#### [Given problem 1]
In the passage on the PIPS's intended population and context, which course did the researchers ask participants to reference?
#### [Given problem 2]
Continue the passage on the PIPS's intended population and context from its last sentence.

Intended Population and Context
Any postsecondary instructor from any discipline can be surveyed with the PIPS, including full- and part-time instructors, graduate students, and instructional staff. For the data reported herein, we asked participants to reference teaching the largest-enrollment, lowest-level course they have taught in the last 2 yr. We believe this setting is one of the most challenging in which to use research-based instructional strategies in comparison with smaller-enrollment, higher-level courses. This setting is also of primary concern to researchers, funding agencies, and policy makers interested in instructional change (e.g., AAAS, 2013).

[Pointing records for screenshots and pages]
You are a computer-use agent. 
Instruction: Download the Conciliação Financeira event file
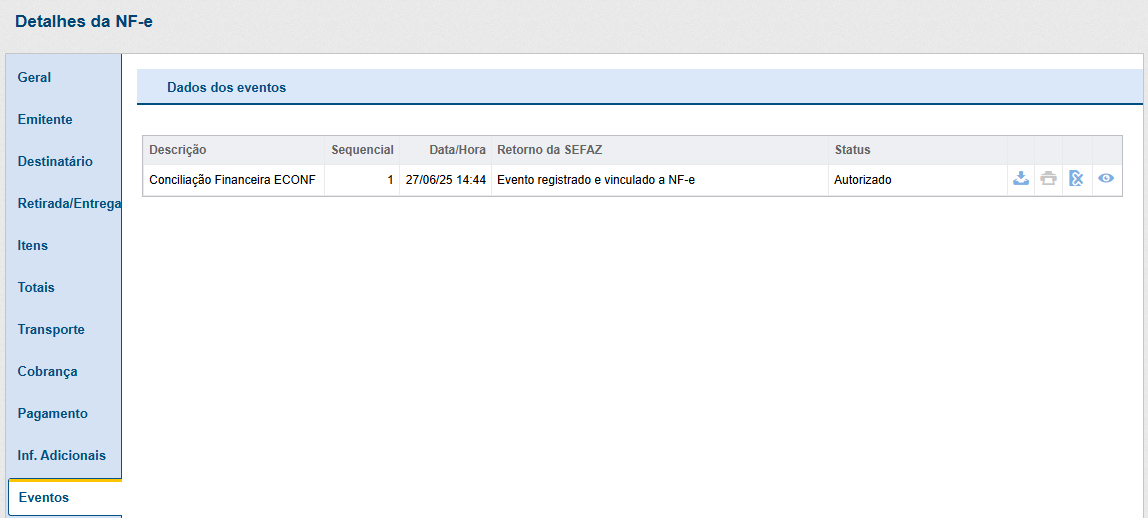click(1020, 179)
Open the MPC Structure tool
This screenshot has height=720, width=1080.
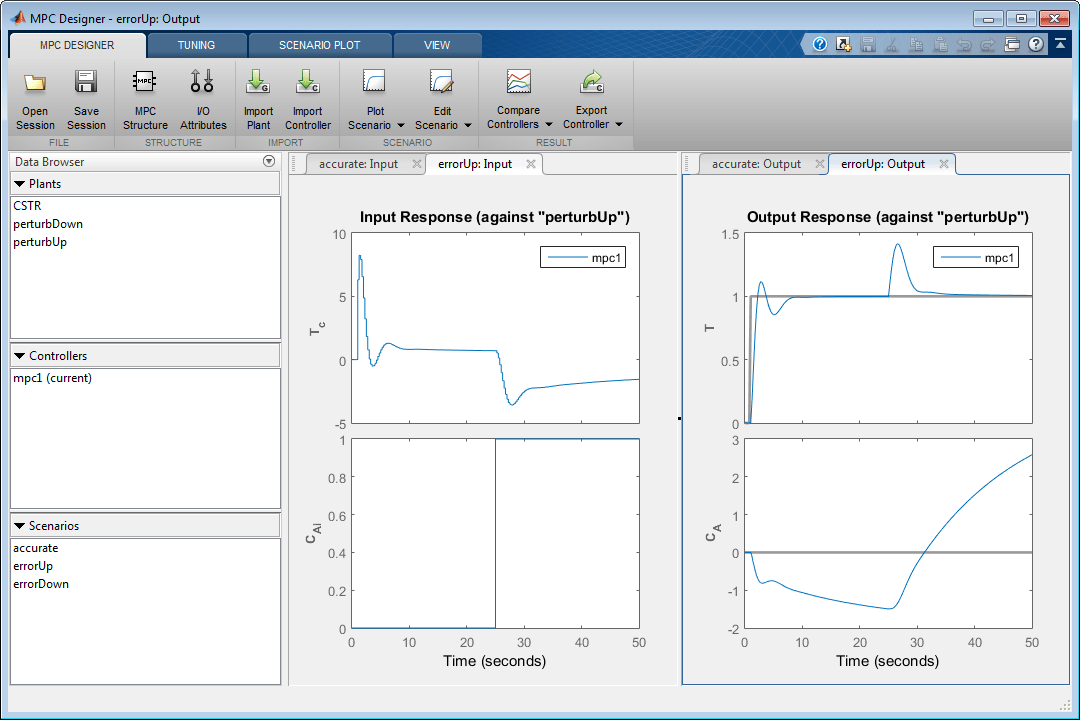pos(145,99)

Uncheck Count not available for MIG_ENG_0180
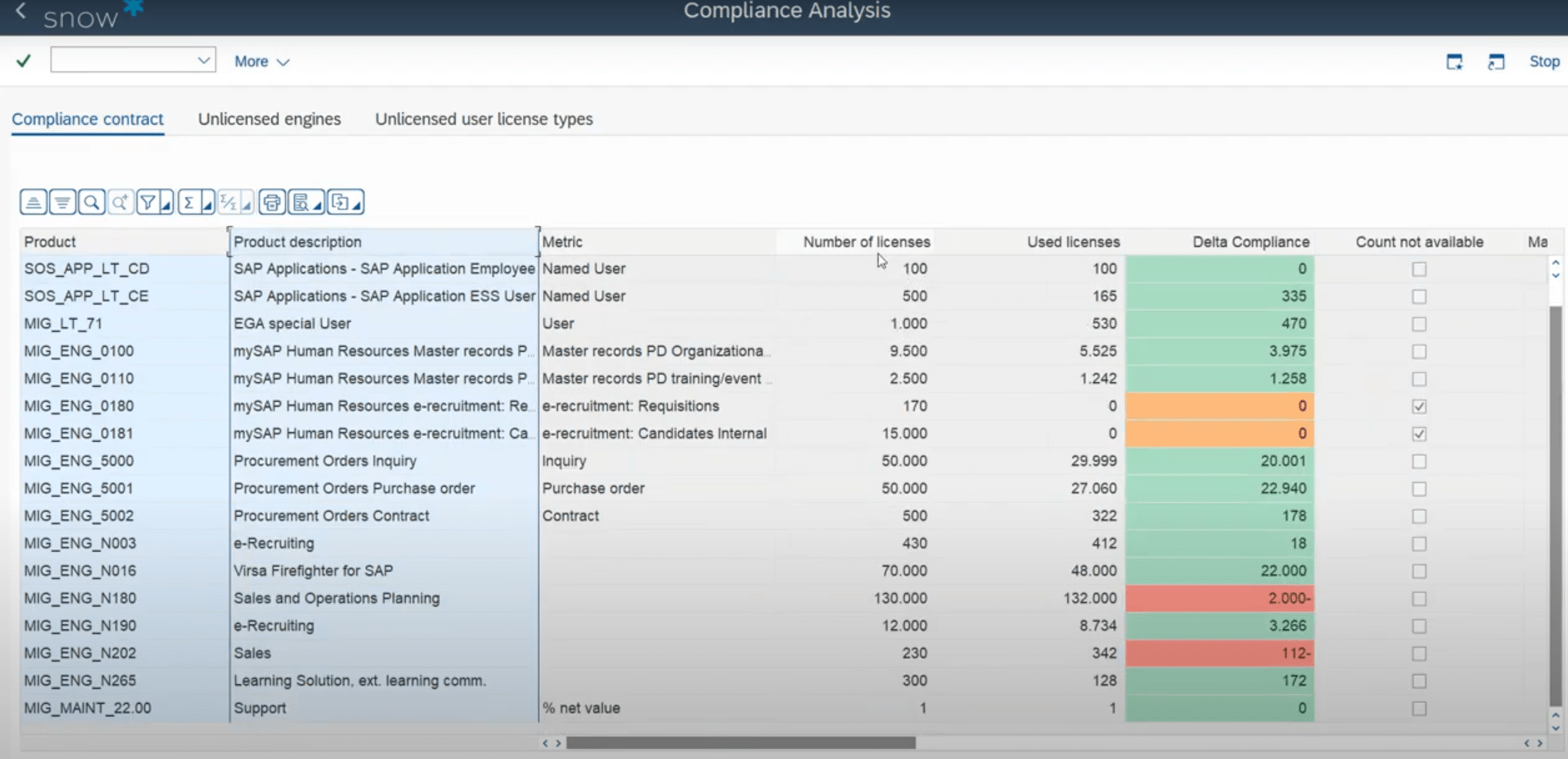1418,406
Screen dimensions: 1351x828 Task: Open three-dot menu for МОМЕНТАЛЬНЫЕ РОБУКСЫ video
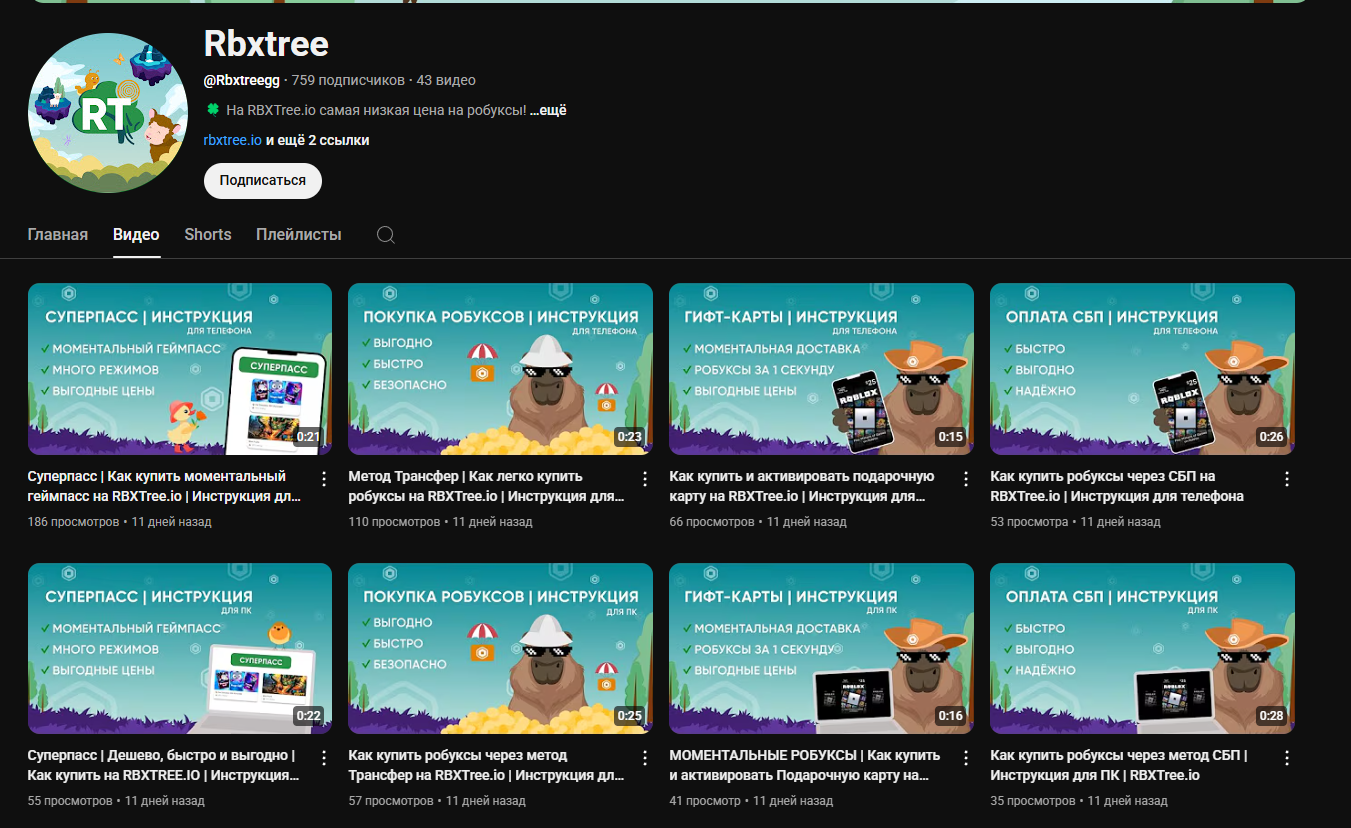966,758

#### [Result 1]
They asked participants to reference the largest-enrollment, lowest-level course they had taught in the last 2 years.

#### [Result 2]
Scale
The PIPS requires respondents to rate instructional practice statements on a scale of descriptiveness. We selected a five-point Likert-style scale to produce maximum variance with minimum response overlap (Bass et al., 1974). There is no neutral point on the scale, as removing a neutral option from the scale generates better variability (Bishop, 1987; Johns, 2005). Response options include
Not at all descriptive of my teaching (0) | |||||
Minimally descriptive of my teaching (1) | |||||
Somewhat descriptive of my teaching (2) | |||||
Mostly descriptive of my teaching (3) | |||||
Very descriptive of my teaching (4) |
Data Sources
We surveyed a convenience sample of 891 postsecondary instructors from four institutions of higher education in the United States (Table 1). The survey was administered online using Qualtrics, and the overall response rate was 35.7% (891/2494). Our research team administered the survey at Institutions A and C, and researchers at other institutions administered the survey (with our guidance) at Institutions C and D.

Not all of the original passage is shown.